# INFORMATION GIVEN
◆ ◆ ◆ ◆ ◆ ◆ ◆

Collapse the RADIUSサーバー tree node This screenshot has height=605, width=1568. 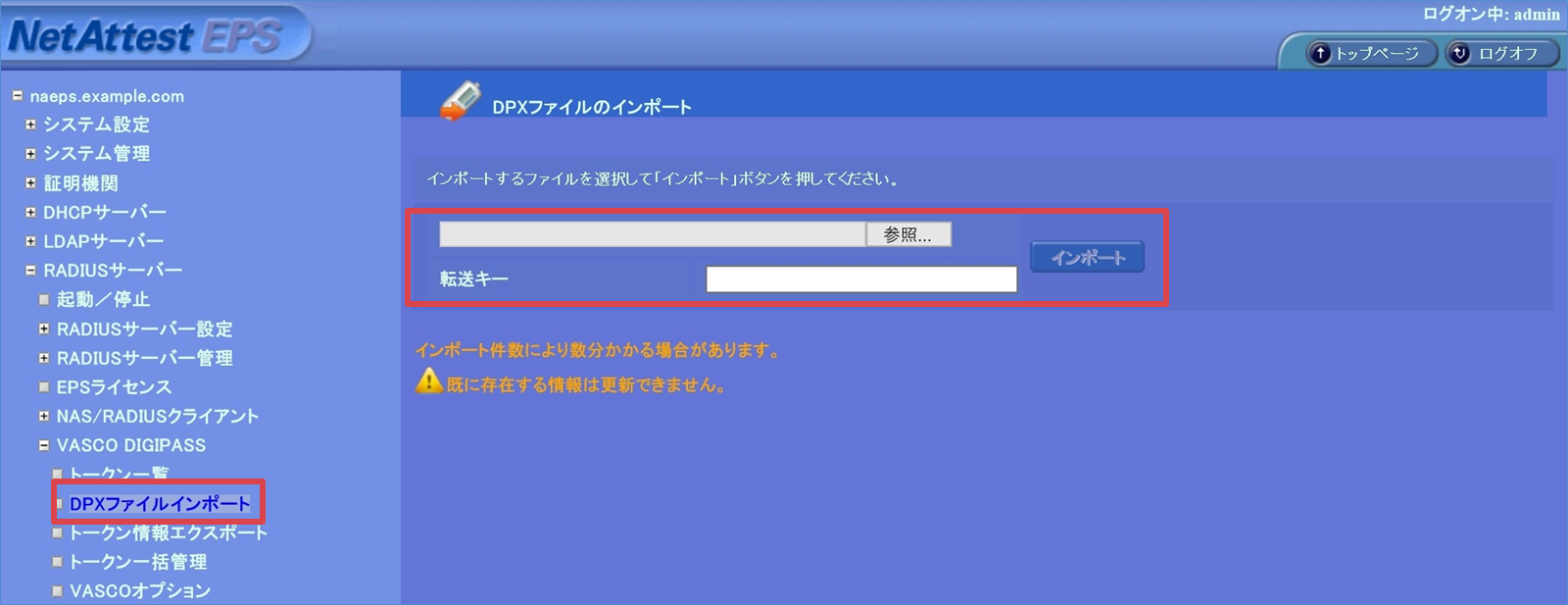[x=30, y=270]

◆ ◆ ◆ ◆ ◆ ◆ ◆

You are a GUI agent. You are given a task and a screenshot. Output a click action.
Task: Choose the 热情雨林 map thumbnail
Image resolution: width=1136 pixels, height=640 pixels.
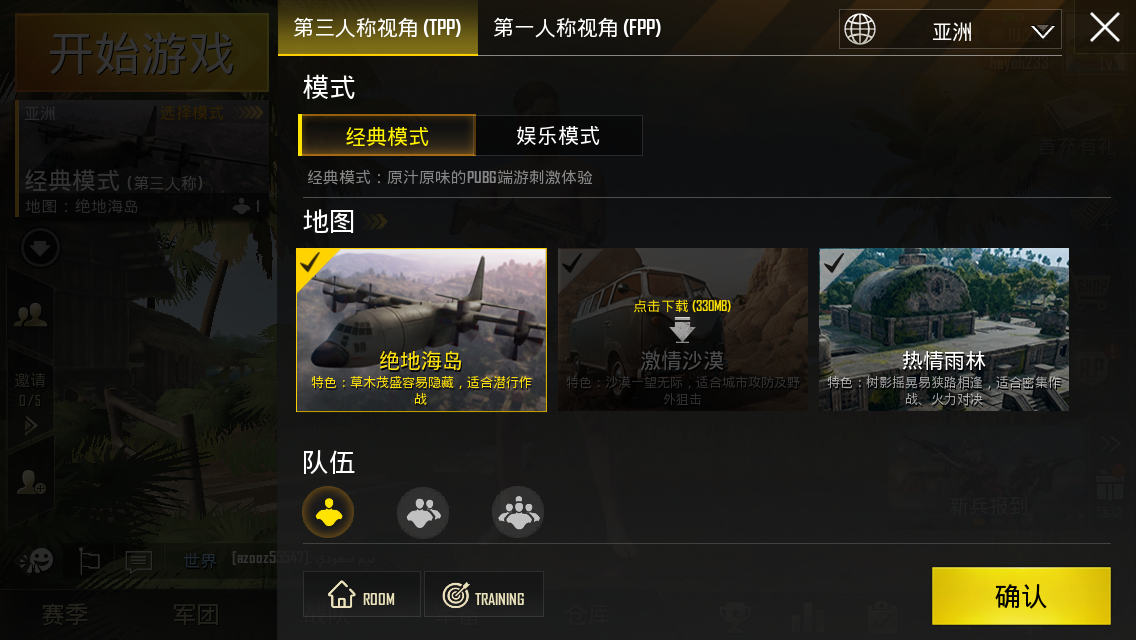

◆ ◆ ◆ ◆ ◆ ◆ ◆

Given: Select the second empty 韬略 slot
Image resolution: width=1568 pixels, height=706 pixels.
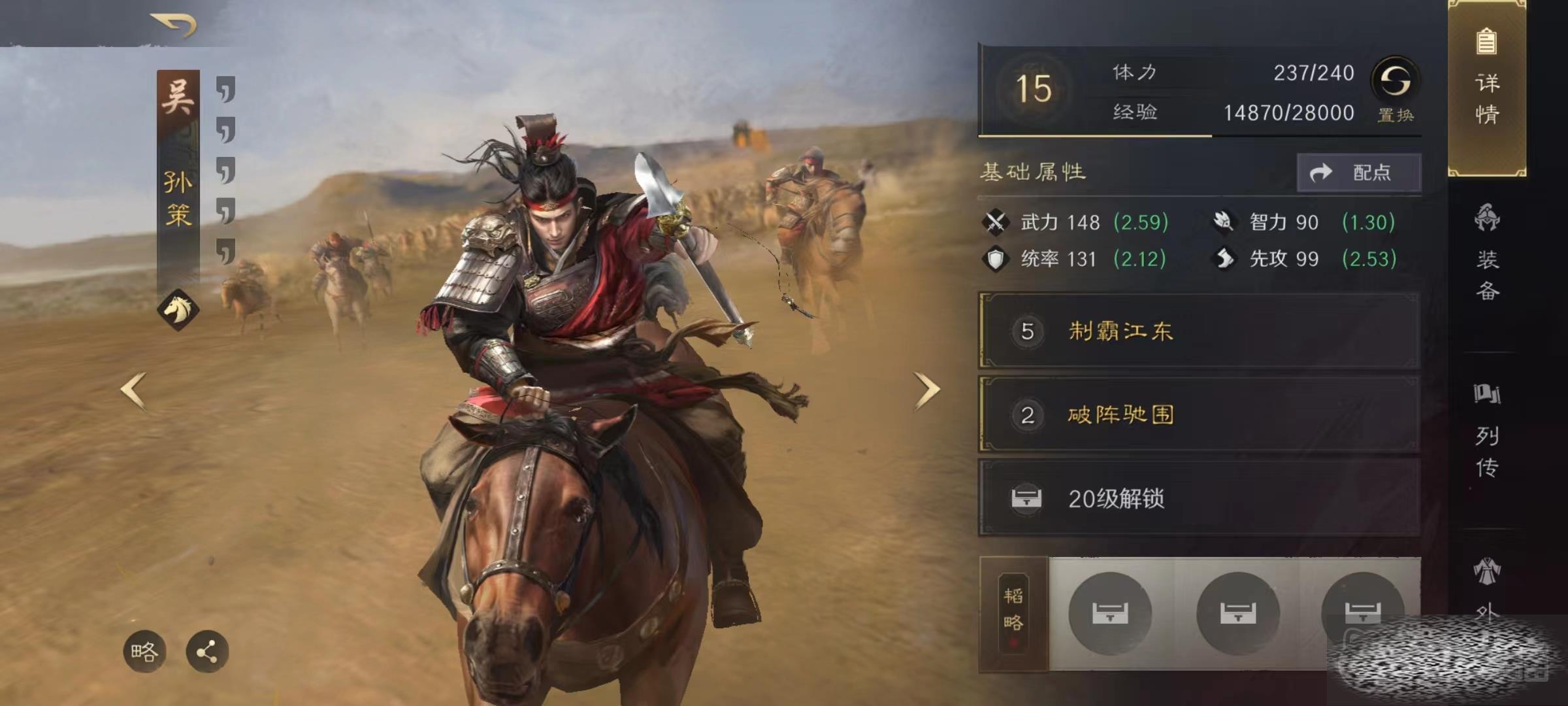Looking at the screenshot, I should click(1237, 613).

◆ ◆ ◆ ◆ ◆ ◆ ◆

# WORK TO BE COMPLETED
The output should be exactly the lines above from the line containing "Task: Choose the 热情雨林 map thumbnail" to the line containing "Image resolution: width=1136", inclusive, with no other lines.

# EXERCISE RESPONSE
Task: Choose the 热情雨林 map thumbnail
Image resolution: width=1136 pixels, height=640 pixels.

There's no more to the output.